(SOURCE DATA begins)

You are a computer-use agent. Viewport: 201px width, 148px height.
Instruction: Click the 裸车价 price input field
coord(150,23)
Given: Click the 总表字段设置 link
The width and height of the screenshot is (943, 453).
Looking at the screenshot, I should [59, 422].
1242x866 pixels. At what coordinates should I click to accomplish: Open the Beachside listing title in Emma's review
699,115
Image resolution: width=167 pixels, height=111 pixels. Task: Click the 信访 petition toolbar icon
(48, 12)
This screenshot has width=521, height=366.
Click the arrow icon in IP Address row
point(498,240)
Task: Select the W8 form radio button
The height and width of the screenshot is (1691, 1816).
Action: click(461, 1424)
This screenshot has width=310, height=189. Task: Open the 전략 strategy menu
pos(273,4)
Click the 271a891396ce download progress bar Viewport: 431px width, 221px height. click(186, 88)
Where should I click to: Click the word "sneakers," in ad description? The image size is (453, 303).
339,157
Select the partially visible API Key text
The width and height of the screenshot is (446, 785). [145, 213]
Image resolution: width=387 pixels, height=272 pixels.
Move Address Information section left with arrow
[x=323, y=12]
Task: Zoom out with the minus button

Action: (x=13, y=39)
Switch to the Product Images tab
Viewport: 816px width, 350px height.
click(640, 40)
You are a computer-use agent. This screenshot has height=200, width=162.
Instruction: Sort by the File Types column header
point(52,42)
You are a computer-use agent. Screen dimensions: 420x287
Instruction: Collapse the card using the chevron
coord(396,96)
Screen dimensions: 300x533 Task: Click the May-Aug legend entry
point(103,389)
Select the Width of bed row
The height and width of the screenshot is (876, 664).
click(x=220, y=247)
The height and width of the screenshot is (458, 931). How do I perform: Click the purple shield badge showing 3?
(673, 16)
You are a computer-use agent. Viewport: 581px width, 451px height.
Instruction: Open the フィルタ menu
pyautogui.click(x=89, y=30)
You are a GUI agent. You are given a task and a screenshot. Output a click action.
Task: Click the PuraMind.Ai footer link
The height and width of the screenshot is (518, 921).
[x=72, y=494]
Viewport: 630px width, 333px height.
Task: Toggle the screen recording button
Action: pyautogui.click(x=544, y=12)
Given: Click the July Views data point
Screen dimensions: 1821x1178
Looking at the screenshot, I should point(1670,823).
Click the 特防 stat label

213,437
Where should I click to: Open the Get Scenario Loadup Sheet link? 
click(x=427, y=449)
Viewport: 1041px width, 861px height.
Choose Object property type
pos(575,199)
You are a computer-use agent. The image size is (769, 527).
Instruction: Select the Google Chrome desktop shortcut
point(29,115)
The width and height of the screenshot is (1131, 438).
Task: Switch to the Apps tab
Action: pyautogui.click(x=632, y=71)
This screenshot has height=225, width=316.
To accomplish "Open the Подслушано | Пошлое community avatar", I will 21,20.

(SOURCE DATA ends)

_YOUR OBJECTIVE:_ Send back the whole listing above exactly, please.

_WRITTEN REPLY:_
You are a computer-use agent. Viewport: 201px width, 148px height.
Instruction: Click the 裸车价 price input field
coord(150,23)
Given: Click the 总表字段设置 link
The width and height of the screenshot is (943, 453).
Looking at the screenshot, I should [59, 422].
1242x866 pixels. At what coordinates should I click to accomplish: Open the Beachside listing title in Emma's review
699,115
Image resolution: width=167 pixels, height=111 pixels. Task: Click the 信访 petition toolbar icon
(48, 12)
This screenshot has width=521, height=366.
Click the arrow icon in IP Address row
point(498,240)
Task: Select the W8 form radio button
The height and width of the screenshot is (1691, 1816).
Action: click(461, 1424)
This screenshot has width=310, height=189. Task: Open the 전략 strategy menu
pos(273,4)
Click the 271a891396ce download progress bar Viewport: 431px width, 221px height. click(186, 88)
Where should I click to: Click the word "sneakers," in ad description? The image size is (453, 303).
339,157
Select the partially visible API Key text
The width and height of the screenshot is (446, 785). [145, 213]
Image resolution: width=387 pixels, height=272 pixels.
Move Address Information section left with arrow
[x=323, y=12]
Task: Zoom out with the minus button

Action: (x=13, y=39)
Switch to the Product Images tab
Viewport: 816px width, 350px height.
click(640, 40)
You are a computer-use agent. This screenshot has height=200, width=162.
Instruction: Sort by the File Types column header
point(52,42)
You are a computer-use agent. Screen dimensions: 420x287
Instruction: Collapse the card using the chevron
coord(396,96)
Screen dimensions: 300x533 Task: Click the May-Aug legend entry
point(103,389)
Select the Width of bed row
The height and width of the screenshot is (876, 664).
click(x=220, y=247)
The height and width of the screenshot is (458, 931). How do I perform: Click the purple shield badge showing 3?
(673, 16)
You are a computer-use agent. Viewport: 581px width, 451px height.
Instruction: Open the フィルタ menu
pyautogui.click(x=89, y=30)
You are a GUI agent. You are given a task and a screenshot. Output a click action.
Task: Click the PuraMind.Ai footer link
The height and width of the screenshot is (518, 921).
[x=72, y=494]
Viewport: 630px width, 333px height.
Task: Toggle the screen recording button
Action: pyautogui.click(x=544, y=12)
Given: Click the July Views data point
Screen dimensions: 1821x1178
Looking at the screenshot, I should point(1670,823).
Click the 特防 stat label

213,437
Where should I click to: Open the Get Scenario Loadup Sheet link? 
click(x=427, y=449)
Viewport: 1041px width, 861px height.
Choose Object property type
pos(575,199)
You are a computer-use agent. The image size is (769, 527).
Instruction: Select the Google Chrome desktop shortcut
point(29,115)
The width and height of the screenshot is (1131, 438).
Task: Switch to the Apps tab
Action: pyautogui.click(x=632, y=71)
This screenshot has height=225, width=316.
To accomplish "Open the Подслушано | Пошлое community avatar", I will 21,20.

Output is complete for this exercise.